PASSAGE:
>> BEGIN

Bug 190340

Summary: I2O oops in all FC5 and FC4 >2.6.14 kernels
Product: [Fedora] Fedora Reporter: Need Real Name <wendell>
Component: kernelAssignee: Kernel Maintainer List <kernel-maint>
Status: CLOSED DUPLICATE QA Contact: Brian Brock <bbrock>
Severity: medium Docs Contact:
Priority: medium    
Version: 5CC: meherenow, wtogami
Target Milestone: ---   
Target Release: ---   
Hardware: i386   
OS: Linux   
Whiteboard:
Fixed In Version: Doc Type: Bug Fix
Doc Text:
Story Points: ---
Clone Of: Environment:
Last Closed: 2006-09-03 17:40:46 UTC Type: ---
Regression: --- Mount Type: ---
Documentation: --- CRM:
Verified Versions: Category: ---
oVirt Team: --- RHEL 7.3 requirements from Atomic Host:
Cloudforms Team: --- Target Upstream Version:
Embargoed:

Description Need Real Name 2006-05-01 13:23:56 UTC
Description of problem: There appears to be a bug with the I2O drivers affecting
all release kernels in FC5 and FC4 updated kernels at least >2.6.14


Version-Release number of selected component (if applicable): For FC5 the kernel
on the install CD is affected. For FC4 at least 2.6.16-1.2096 is. 2.6.14-1.1656
appears stable, I have a heavily used box running it and I2O that's been up 96
days currently.


How reproducible: Just cause lots of disk I/O. Quick way to crash the box is
thi: for i in `seq 1 90`; do echo $i; dd if=/dev/zero of=/data/junk.$i
count=250000 bs=4096 1>/dev/null 2>&1; done


Steps to Reproduce:
1. Lots of I/O, see above
2.
3.
  
Actual results: From an ssh connection I see this:
[root@localhost ~]# !for
for i in `seq 1 90`; do echo $i; dd if=/dev/zero of=/data/junk.$i count=250000
bs=4096 1>/dev/null 2>&1; done
1
2
3
4
5

Message from syslogd@localhost at Mon May  1 08:45:22 2006 ...
localhost kernel: ------------[ cut here ]------------

On the console I get a few screens worth of messages followed by a countdown of
"continuing in 120" which counts down to 0 but never does anything after that.


Expected results:


Additional info: Looking through dmesg output I see messages about PCI and a
suggestion to use "pci=routeirq" as a boot-time kernel parameter. I'm testing
that now and so far that looping dd has made it further than usual on
2.6.16-1.2096SMP kernel. 2.6.11 and 2.6.14 appear to be able to complete it
indefinitely, or at least as long as disk space holds out.

>> END

PROVIDED DATA:
>> BEGIN

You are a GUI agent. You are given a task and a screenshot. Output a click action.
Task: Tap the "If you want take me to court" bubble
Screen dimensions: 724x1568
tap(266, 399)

>> END

PROBLEM REQUIREMENTS: From the loop in the bug report that reproduces the crash, list every option passed to the dd command.

ANSWER IN FULL:
if=/dev/zero
of=/data/junk.$i
count=250000
bs=4096